Finding a balance between offline friction and convenience
28 Jan 2025
If two things result in approximately the same outcome, there is a one hundred percent chance that ninety nine percent of people will choose the more convenient one. People prefer convenience over friction, because the benefits of convenience are apparent right now, but the benefits of friction are not obvious in the short term, and often not at all.
At home, we have a collection of vinyls and cds belonging to my parents. Whenever i put one on, my mother can talk in depth about the period of her life when the album came out, because the music triggers the memories, because she would buy one album and listen to it almost non-stop until she bought the next one. Now, it is more convenient to use a streaming service, and to make playlists from our favourite songs across albums, so we have much less of this anchoring that a single or an album could give us.
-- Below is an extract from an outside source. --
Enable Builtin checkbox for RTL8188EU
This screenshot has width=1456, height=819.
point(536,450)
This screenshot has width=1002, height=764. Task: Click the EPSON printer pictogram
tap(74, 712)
One thing that has provided a lot of convenience is the internet, and most people always have a web browser open, which results in us using a web browser even if there are other ways of doing a task that may be better, or faster. This is an example of the supposedly more convenient solution perhaps not being so convenient.
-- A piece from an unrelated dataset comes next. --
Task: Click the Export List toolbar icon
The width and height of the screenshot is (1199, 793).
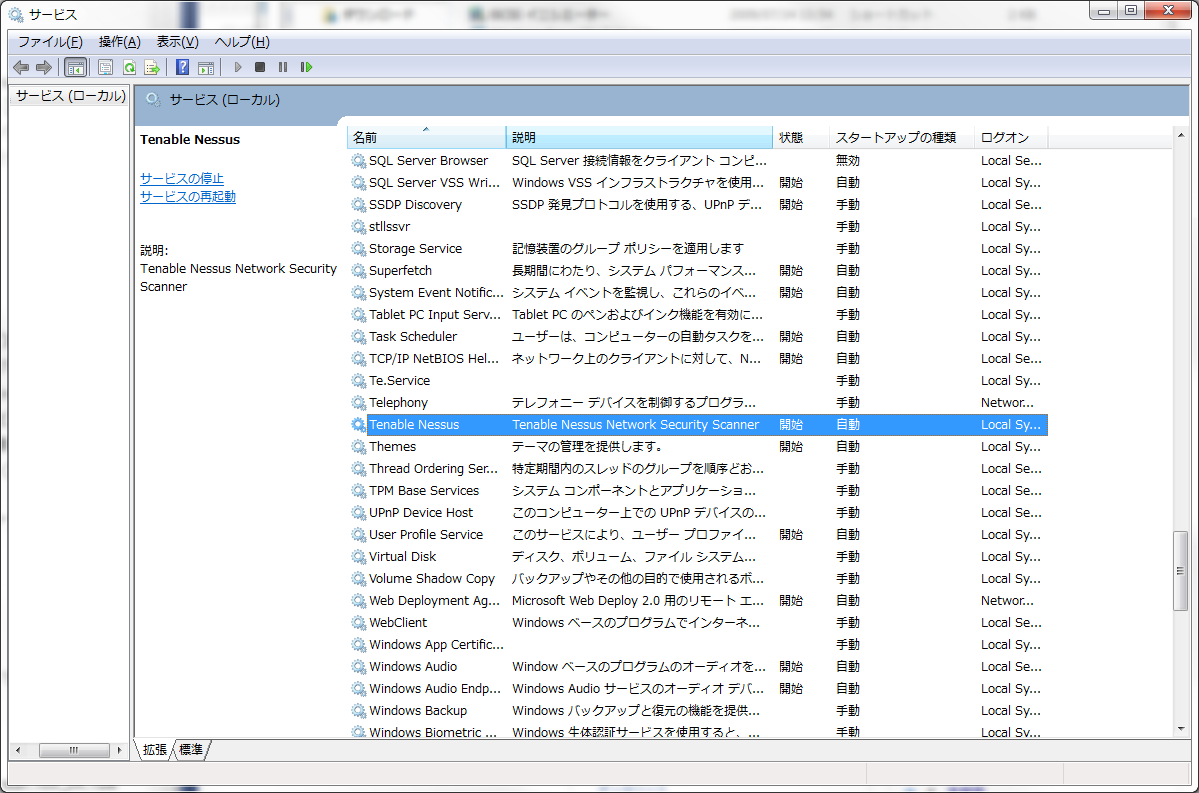Action: 152,67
On my computer, i have krunner, which i can access with a keyboard shortcut. Similar to spotlight on macos, it allows me to perform calculations, currency conversions, search for files, and so on. I’ve been making an attempt to use this feature more, rather than relying on my browser for that.
These aren’t even things that benefit from being done in a browser; the browser is always there, but so is krunner, and it doesn’t have to make any round trips. I have a dictionary in emacs, and i still head to the browser to define a word. Why? It’s become an engrained habit.